Molly took me out of the amphitheater and led me to one of the buildings marked with animal shapes. She led me to the farthest left one that had a lion shape. Molly took out a small key from under her sleeve and used it to unlock one of the doors. Molly turned to me and asked:
“You’re not carrying any fish, are you?”
“No? Why?” I asked, taken aback.
“Jerome is really allergic to fish,” Molly noted, presenting a small grimace. “Isaac and Isaia once gave Jerome fish and he couldn’t stop sneezing for several hours. They thought it was hilarious.”
“Poor thing, was he alright afterwards?”
“Yes, he’s perfectly healthy.” Molly opened the door and said, “Isn’t that right, Jerome?”
A thunderous roar came out through the doors and sent me jumping back behind a laughing Molly.
“Good evening to you too, Jerome! I brought a friend.” Molly gently nudged me into the building and I gasped. Before me stood a lion covered in pure white fur and crowned with a huge white mane. His red eyes stared intensely at me, causing me to freeze up and the hair on my arms to stand.

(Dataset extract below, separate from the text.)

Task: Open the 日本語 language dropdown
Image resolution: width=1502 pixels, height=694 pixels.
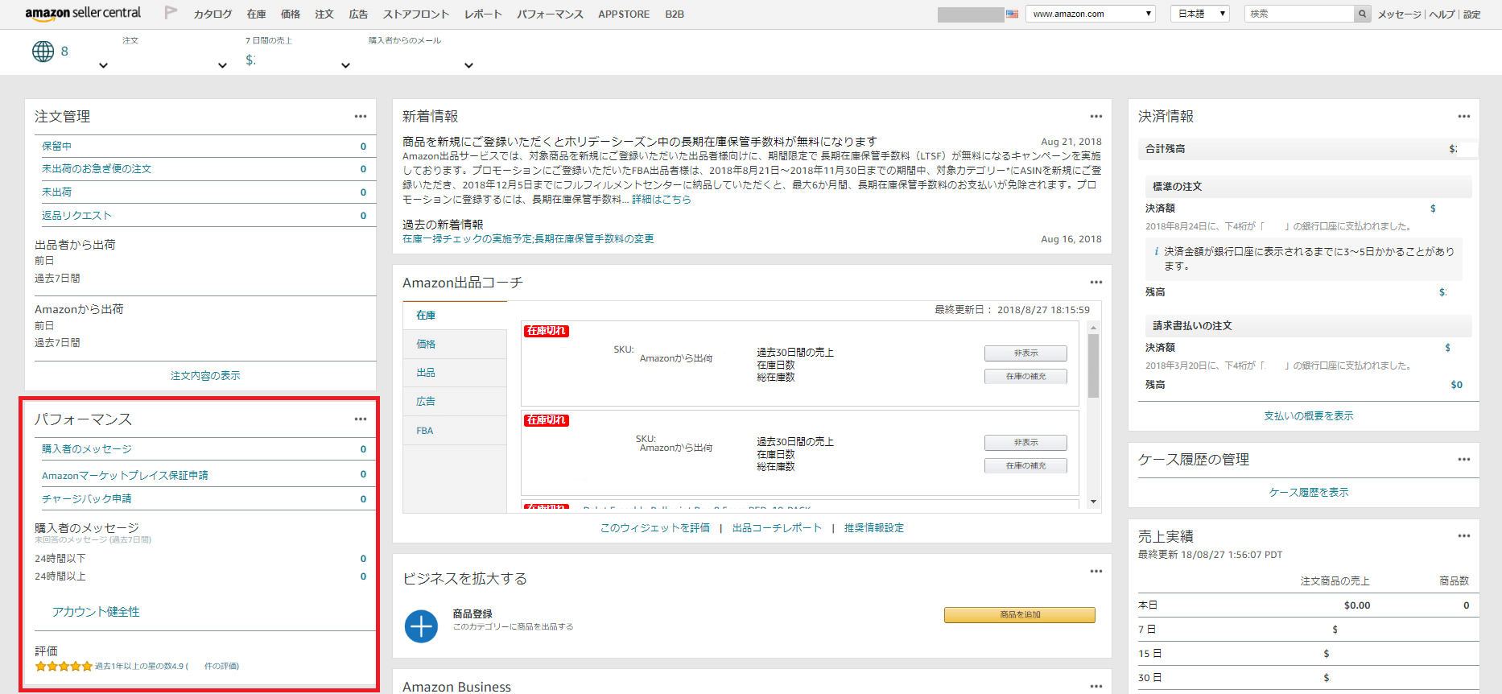Action: [1199, 14]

Molly threw a hand into Jerome’s mane and her fingers got lost in the mass of white. “Jerome, this is Sophie. Sophie’s from another world, isn’t that cool?”
Jerome leaned forward, his right paw padded onto the dirt, followed by the other. His black nose wrinkled, inhaling my scent. I couldn’t move a muscle. After a moment of silence, Jerome nodded his head and pulled himself back.
“He likes you.” Molly nudged my arm and I flinched at the suddenness.
“Really?” I asked for precaution.
“Yeah, here—” Molly took my hand and placed it onto Jerome’s mane. “Scratch behind Jerome’s ear, he loves it.”
“Uh. . .” I gulped and my hand shook. I inhaled softly and moved my hand over to Jerome’s ear. I warily glanced over at Jerome, but he was completely still, staring off with a blank expression. I finally exhaled and slowly started to scratch Jerome’s ear. Jerome leaned into the touch and—to my surprise—purred with delight!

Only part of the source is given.